Setelah cukup mengamati facade gedung, mereka mendekat untuk mendapati guratan arsitektur secara detail, termasuk bahan bahan bangunan yang didatangkan dari Eropa, seperti batu batu granit dan batu bata ekspose, yang menjadikan bangunan ini bergaya modern. Tak ketinggalan sepasang patung singa “penjaga” gedung.

Dari gedung bergaya modern, mereka melihat gedung bergaya Indische di jalan Mliwis yang hingga sekarang masih memproduksi minuman lemon. Dulu bernama J.C Van Drongelen dan kini bernama Telasih. Ini the living fabriek.

Jalan Mliwis dengan gedung Gedung Indische..Foto: nng

Tidak sekedar menikmati gaya arsitektur nya, mereka juga menikmati rasa sirupnya. Ada rasa leci, ada rasa frambozen dan lainnya. Sambil melepas lelah, mereka menyeruput minuman segar dingin hasil produksi Kota Lama Surabaya.

Lorong jalan Mliwis yang eksotik ini semakin bertambah eksotik tatkala datang rombongan pesepeda dengan dandanan adat Dayak Kalimantan. Suasana dan momen ini dimanfaatkan oleh para wisatawan sebagai oleh oleh keramahtamahan dari Kota Lama.

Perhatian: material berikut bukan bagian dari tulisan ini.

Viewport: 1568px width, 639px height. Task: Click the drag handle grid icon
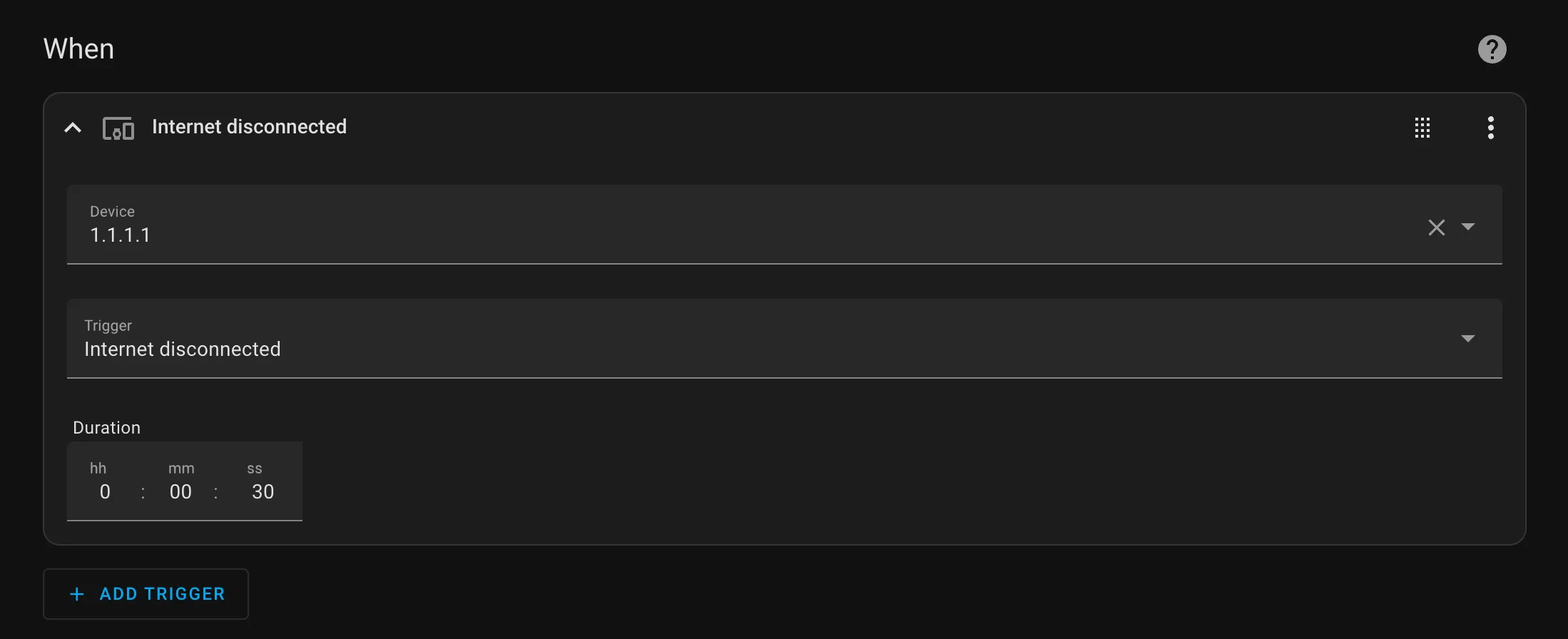pyautogui.click(x=1422, y=128)

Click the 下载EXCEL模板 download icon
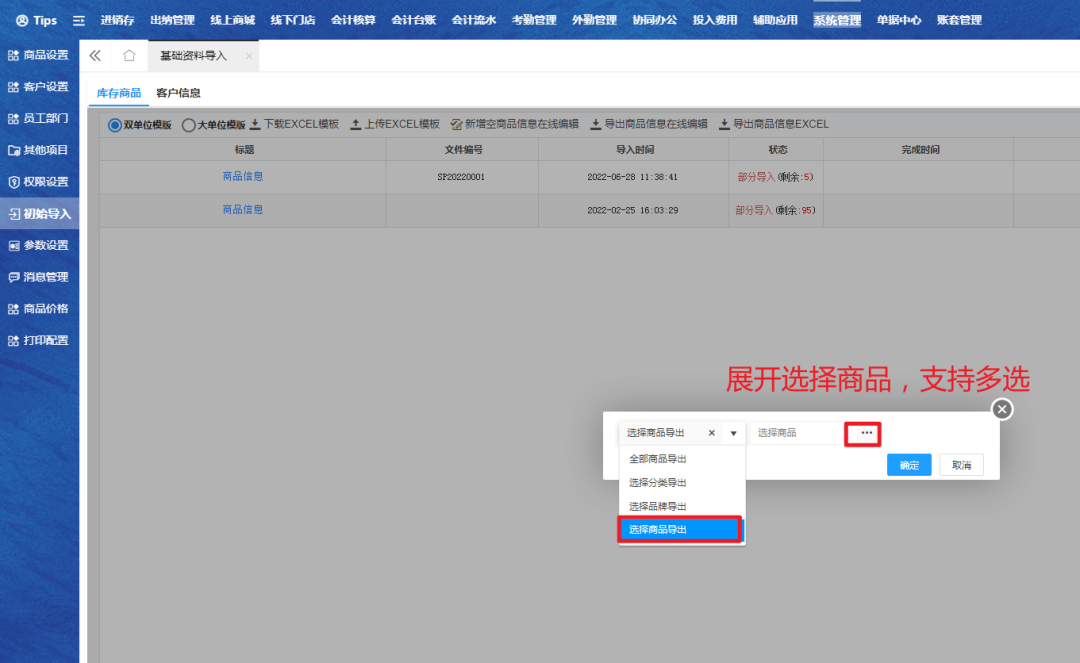(255, 125)
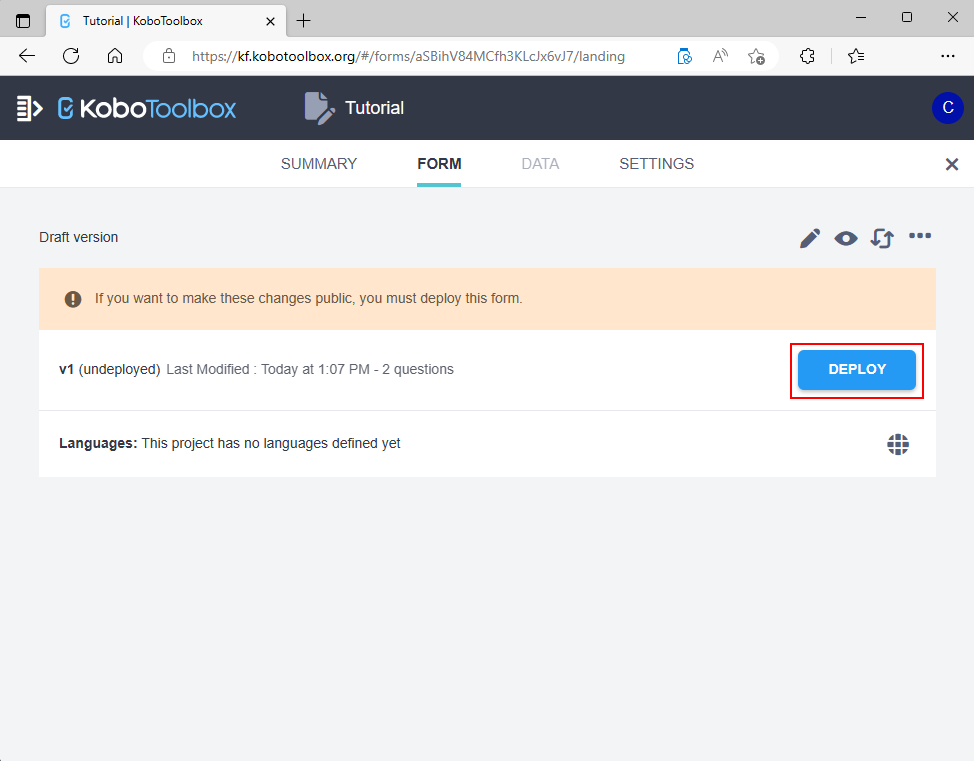Screen dimensions: 974x761
Task: Click the browser address bar URL
Action: click(408, 56)
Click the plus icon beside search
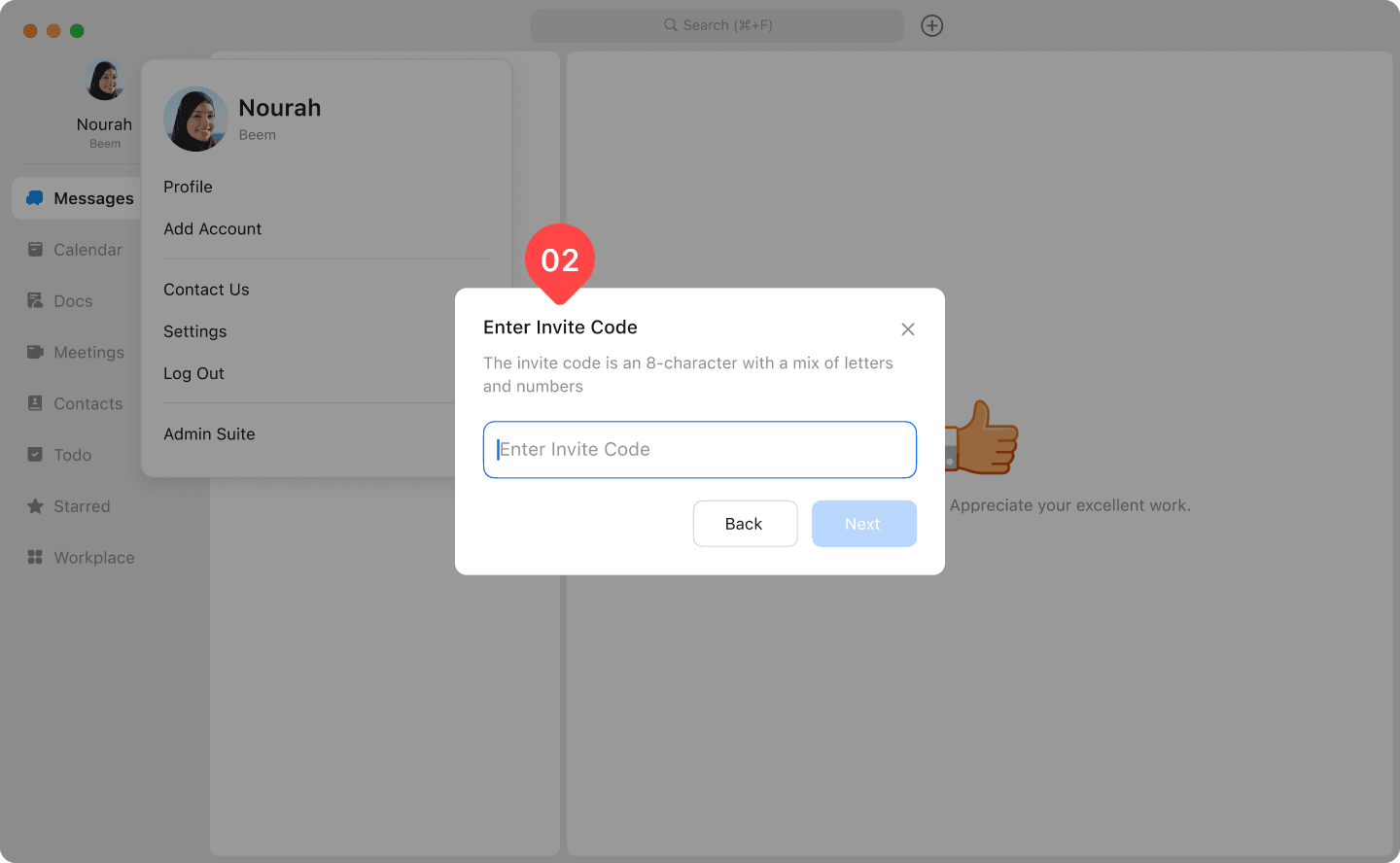Screen dimensions: 1400x863 (931, 25)
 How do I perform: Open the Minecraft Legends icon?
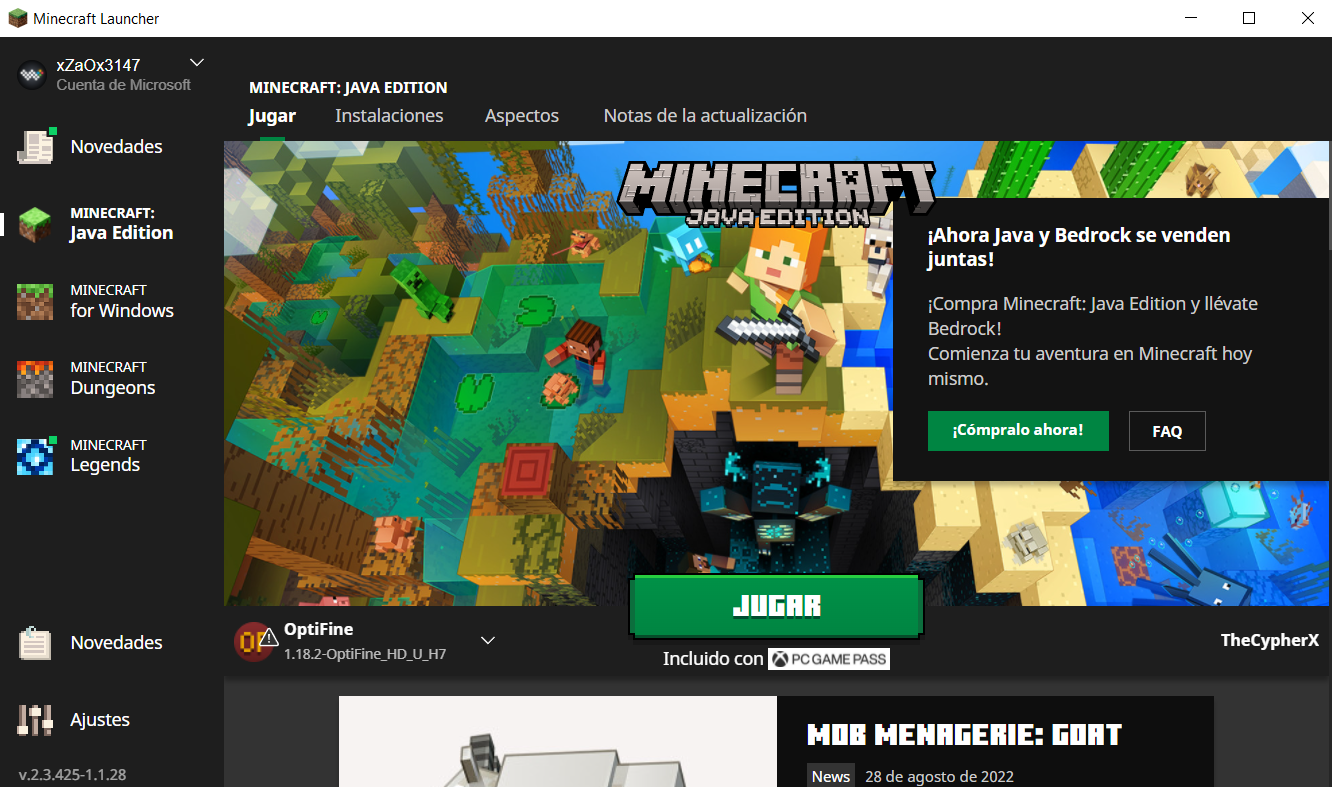(35, 456)
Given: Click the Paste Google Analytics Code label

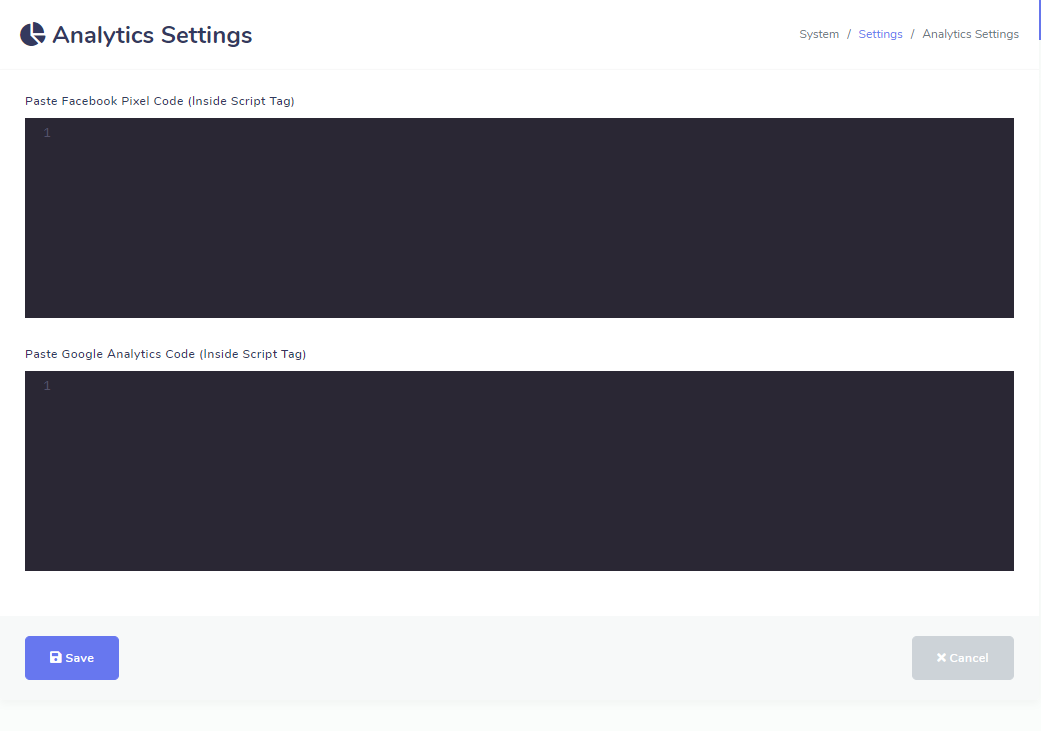Looking at the screenshot, I should pos(166,354).
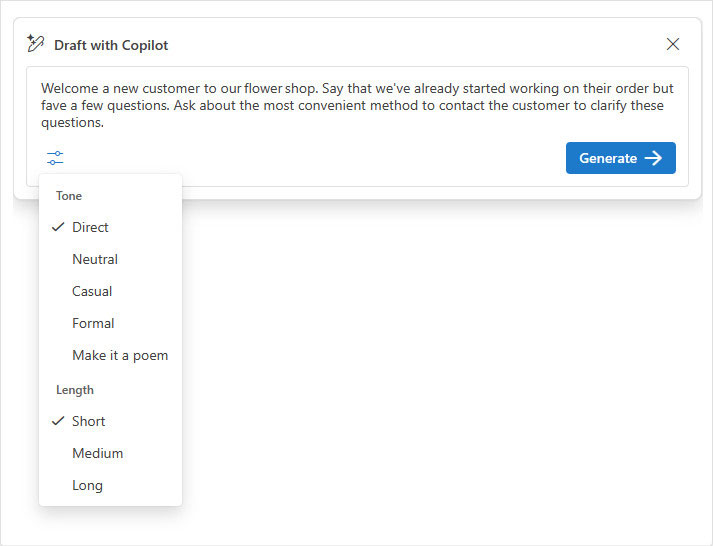
Task: Close the Draft with Copilot panel
Action: (673, 44)
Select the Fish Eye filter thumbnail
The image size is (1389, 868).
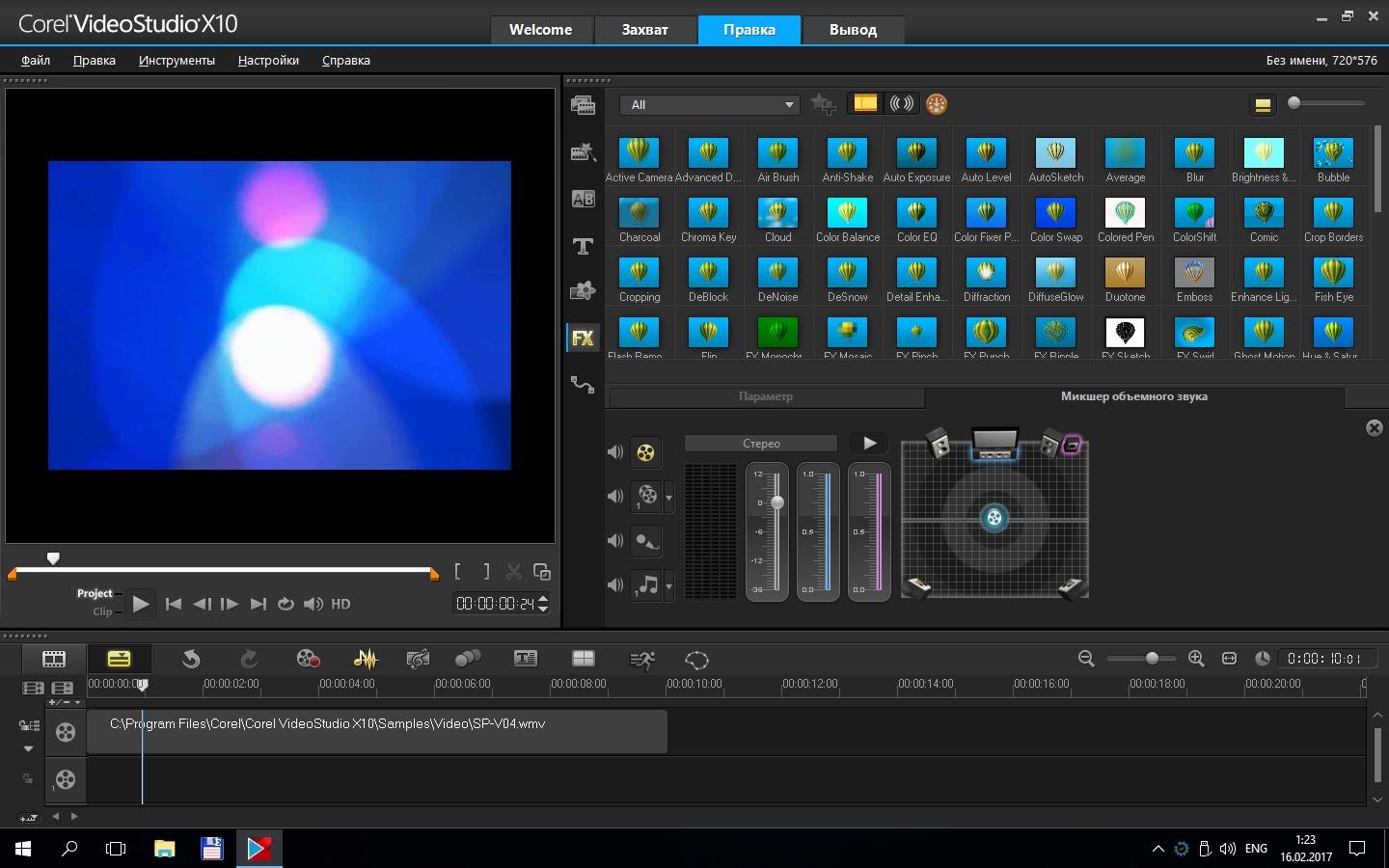(1333, 274)
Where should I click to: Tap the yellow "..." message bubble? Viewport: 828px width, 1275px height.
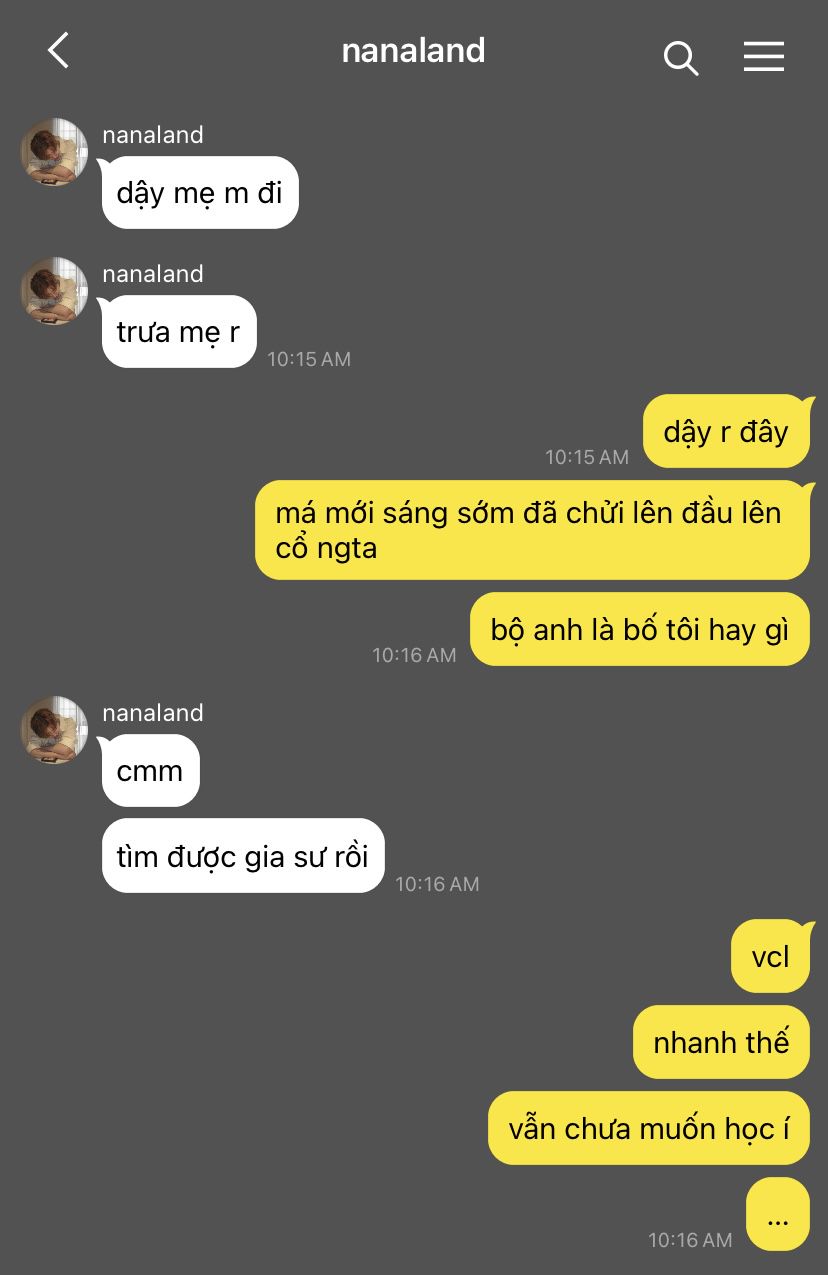click(778, 1214)
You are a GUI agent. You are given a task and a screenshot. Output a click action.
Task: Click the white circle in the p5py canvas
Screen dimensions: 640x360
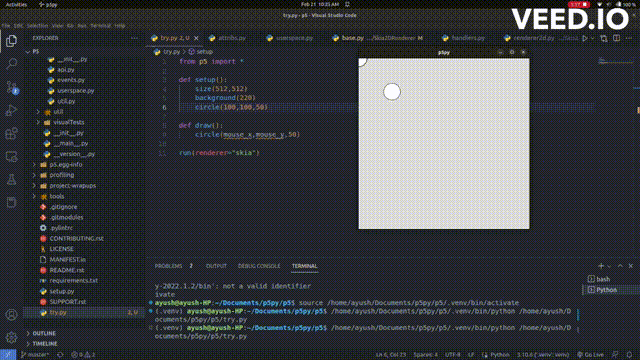(x=392, y=92)
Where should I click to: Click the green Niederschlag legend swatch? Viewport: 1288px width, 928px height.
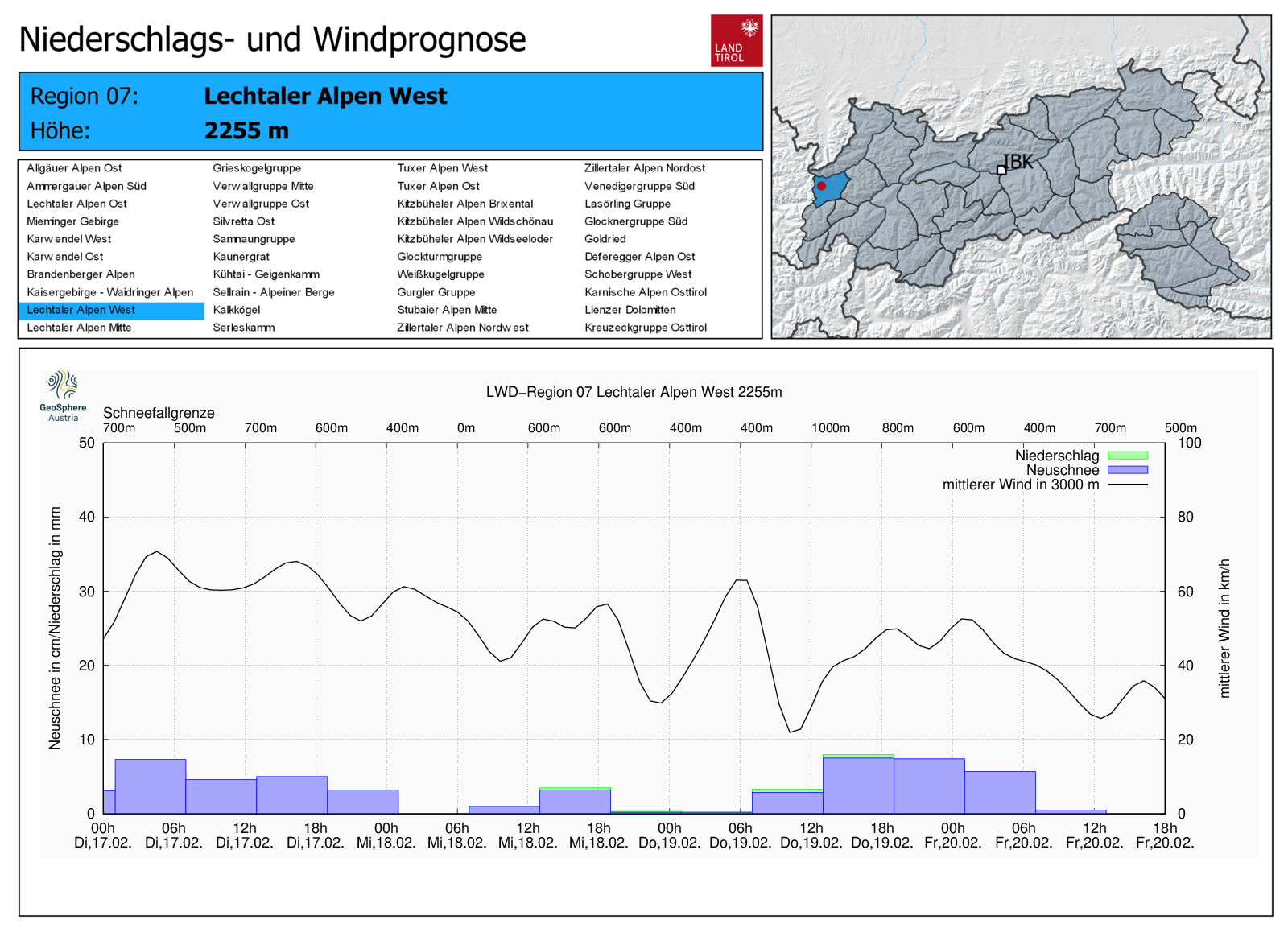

Setelah puas berfoto dengan background etnis dan arsitektur rustik, mereka bergerak ke berat melihat gedung PT. Sinergi Gula Nusantara, yang dulu pernah digunakan sebagai Koloniale Bank.

 

Kecewa

Para wisatawan, yang notabene pemerhati dan penyuka sejarah dan arsitektur asal Belanda itu kecewa karena tidak diperbolehkan masuk kecuali hanya di ruang lobi kecil secuil di gedung heritage. Pimpinan rombongan tau bahwa di ruang lantai dua desain interiornya menarik dan menjadi bahan narasi untuk diceritakan ke peserta sebagai oleh oleh dari Surabaya. Pimpinan rombongan adalah kurator bangunan kolonial dan benda benda vintage heritage yang sangat menguasai bangunan kolonial di Indonesia.

Tertahan di ruang lobi kecil. Foto: nng

Sang penjaga (sekuriti) mengatakan: “di atas tidak ada apa apa”.

Saya (penulis) yang membersamai rombongan menggumam: “sekuriti ini berkata menguatirkan”.

Eks gedung Koloniale Bank yang memiliki interior indah di lantai dua. Foto: nng

Padahal pimpinan rombongan ini pernah kesana sebelumnya dan mengerti betul apa nilai penting arsitektur dari bangunan ini. Mungkin sang sekuriti berfikir rombongan ini tidak mengerti apa apa.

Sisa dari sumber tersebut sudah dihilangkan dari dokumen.